Start of Block
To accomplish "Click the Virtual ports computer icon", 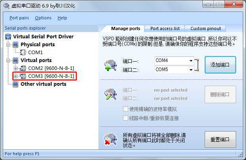I will click(15, 60).
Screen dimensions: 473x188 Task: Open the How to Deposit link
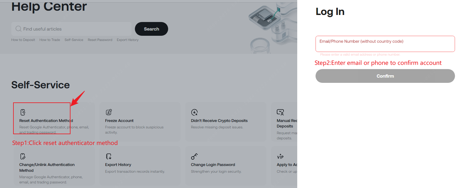click(x=23, y=40)
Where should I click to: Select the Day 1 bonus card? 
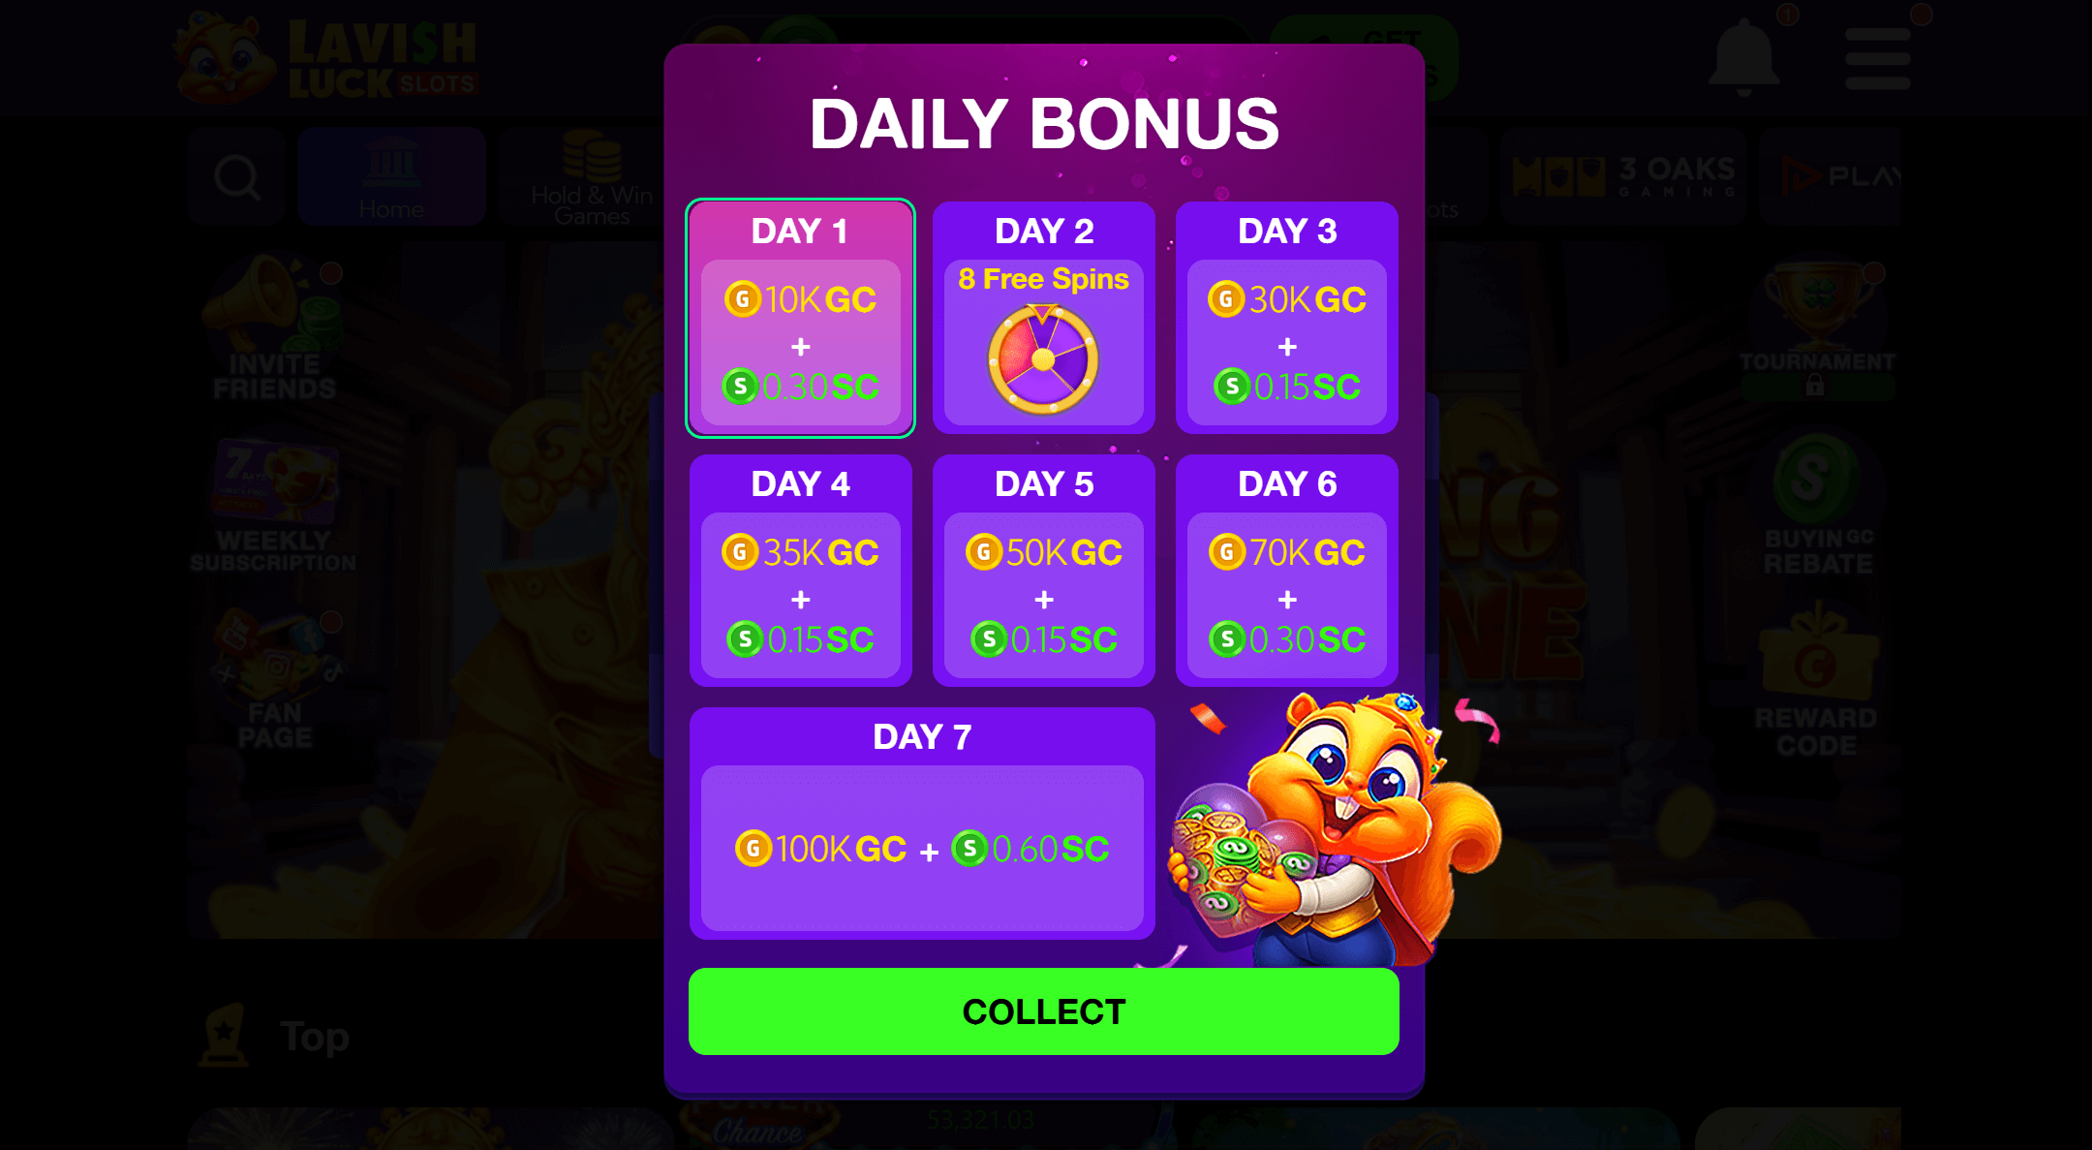pyautogui.click(x=800, y=318)
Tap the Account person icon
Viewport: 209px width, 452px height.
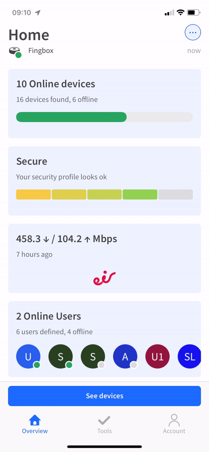coord(174,420)
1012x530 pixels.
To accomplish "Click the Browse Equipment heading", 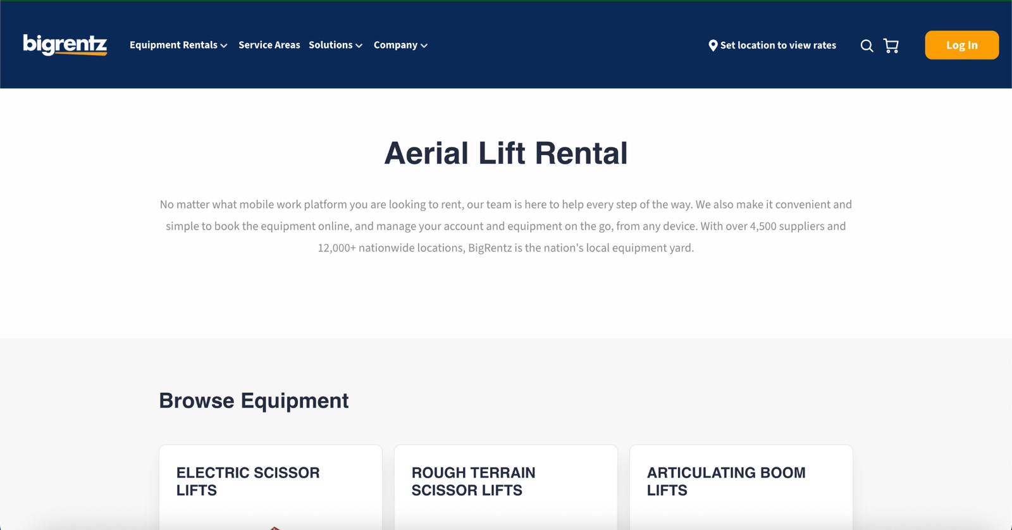I will pyautogui.click(x=254, y=401).
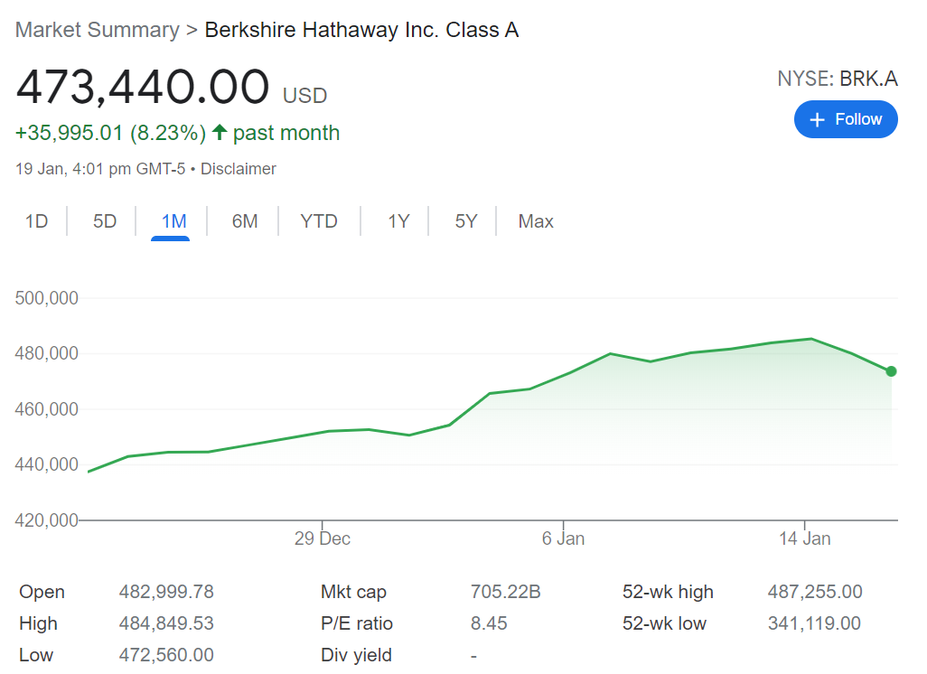The height and width of the screenshot is (674, 927).
Task: Click the 14 Jan axis date label
Action: point(804,538)

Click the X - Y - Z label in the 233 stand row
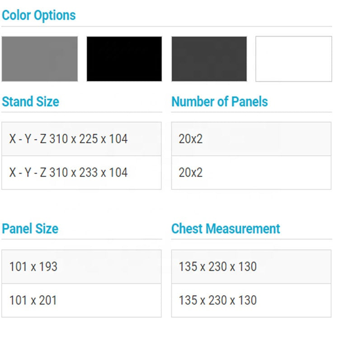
End of Block
Assigned task: Every line above in the stretch from the one with "Where should I" through the one with "1012x530 pixels." is to be transcribed exactly, ends included. No picture is copied.

Solution to the exercise:
Where should I click to: Select the Day 1 bonus card? 
pyautogui.click(x=800, y=318)
Tap the Account person icon
Viewport: 209px width, 452px height.
coord(174,420)
1012x530 pixels.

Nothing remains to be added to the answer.